The foundation was dissolved by the Nazis in 1938, when they seized its property, including a baroque palace used as a sanatorium. The assets were later taken over by the Vienna Municipality, which according to Hoguet, has been selling the foundation’s assets and skimming from the proceeds for other health programs. The Rothschild association with the psychiatric project has been obliterated, which is even more painful to Hoguet than the extensive sums of money that found their way into the coffers of the municipality.
His case is one of the largest restitution claims with which Vienna has had to contend, given the current value of the original assets. If he wins the case, Hoguet does not want any money for himself or members of his family. He simply wants to have the foundation reconstituted in line with its original charter.
■ IT MAY be the Zoom era or just a natural inclination to return to roots, but the melting pot philosophy of founding prime minister David Ben-Gurion is moving in reverse, as people stuck at home are recreating the recipes that their grandmothers brought from other parts of the world, listening to the music that had been so familiar in childhood, telling the stories learned on a grandfather’s knee and delving into genealogy and its accompanying family history.
Someone who has been encouraging this for years is Yossi Alfi, whose annual Sukkot storytelling marathons at the Givatayim Theater, always had several ethnic components. This year was the first time in more than quarter of a century in which there was no festival, but on Thursday, October 8, the nation’s Sephardi community and people who are fond of the Sephardi liturgy, can tune in to the Ben-Zvi Institute for the premiere presentation of Yehoram Gaon and Prof. Moshe BenBassat reliving their respective childhood experiences in the Sephardi community of Jerusalem and Tel Aviv’s Hatikva Quarter. Their recollections will be laced with anecdotes and liturgical songs related to Sukkot.

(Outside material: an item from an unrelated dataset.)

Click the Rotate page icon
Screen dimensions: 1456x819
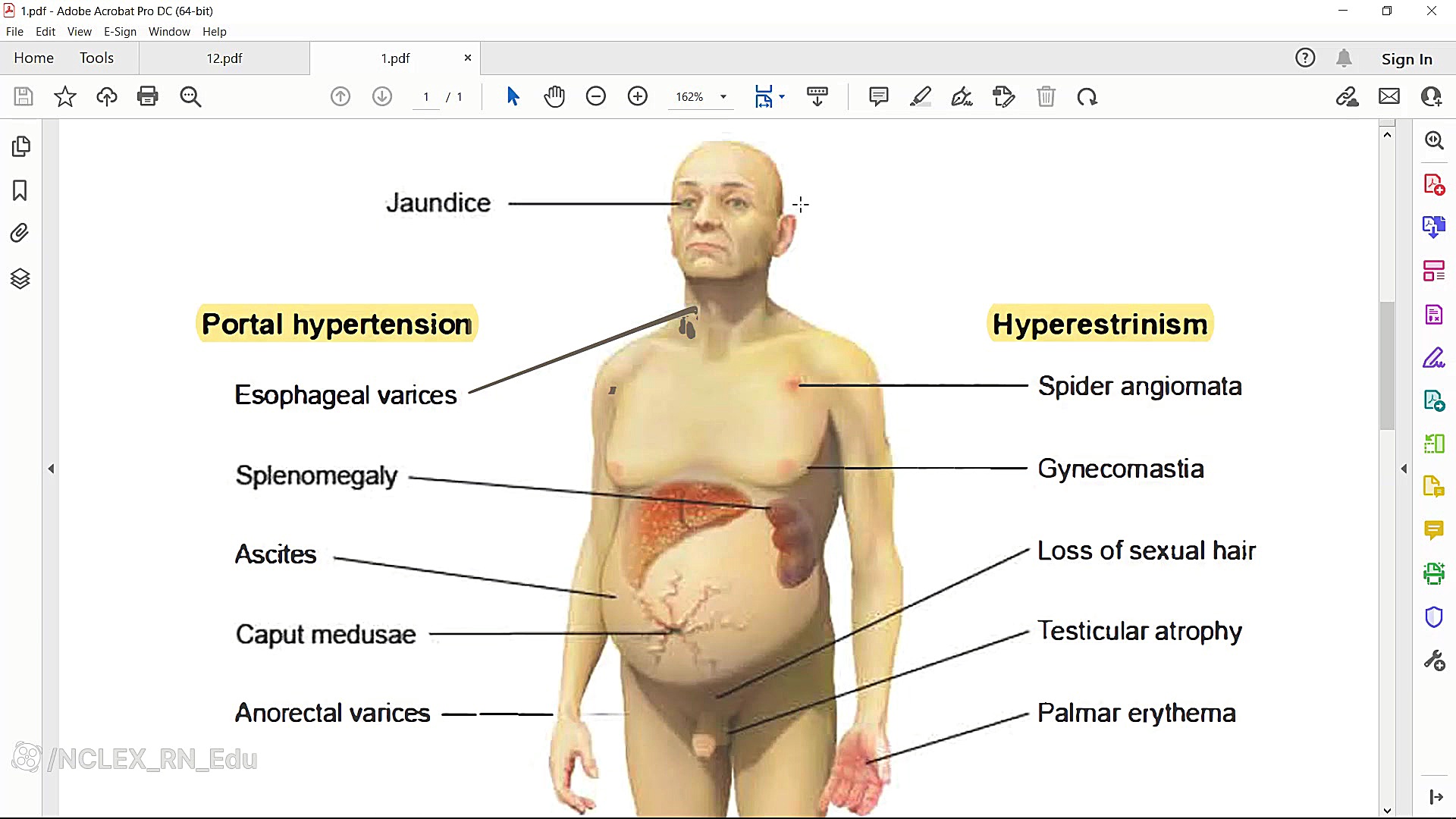tap(1087, 97)
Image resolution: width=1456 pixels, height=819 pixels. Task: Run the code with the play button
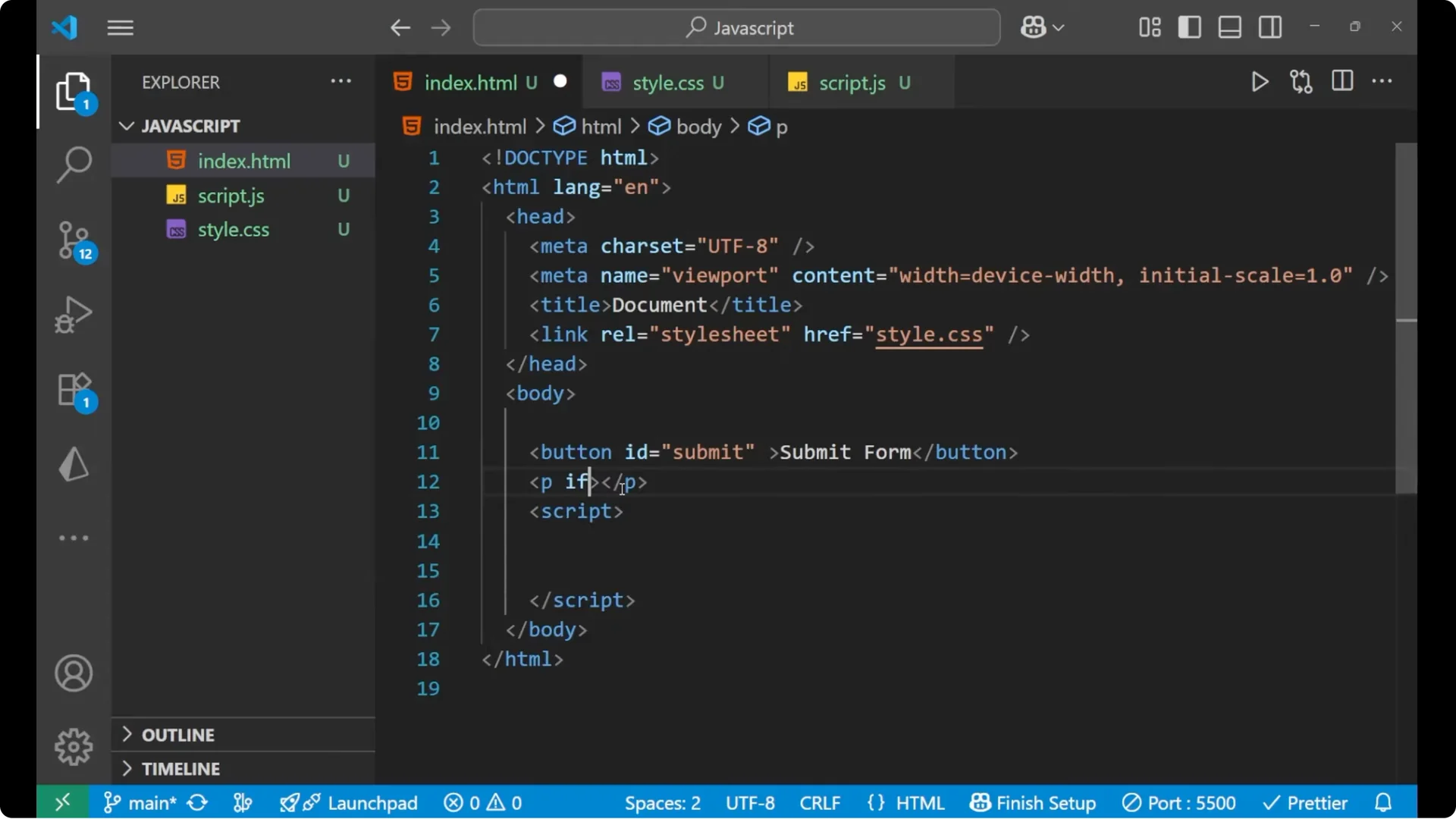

The event will be moderated by Dr. Reuven Gafni. Tickets are NIS 50 per person, with proceeds going to the Michael Levin Lone Soldiers Center and the Israel in the Eye of the Beholder fund, a Ben-Zvi Institute initiative aimed at preserving photographs of the Land of Israel, its inhabitants and its development, with the aim of making all demographic sectors partners in the legacy of the nation from every possible perspective. Register by telephone (02) 539-8855 or go to act.ybz.org.il
■ POLITICAL PUNDITS are guessing that Foreign Minister Gabi Ashkenazi is keeping a low profile because he eventually wants to take over the leadership of Blue and White when the public completely loses faith in Benny Gantz for being an unwitting partner in the coronavirus fiasco. However, it may not be Ashkenazi to whom the Blue and White electorate will give its vote. In case anyone hasn’t noticed, rebel leader within the party Miki Haimovich, who votes in accordance with her conscious and not according to party dictates, is gradually inching her way to the top.
■ THE MEDIA are having a field day with public figures who have violated Health Ministry regulations. It was bad enough when the president and prime minister did so during Passover, but even more inexcusable was Yesh Atid MK Mickey Levy, who not only was a member of the Corona Committee, but is also a former head of the Jerusalem police force.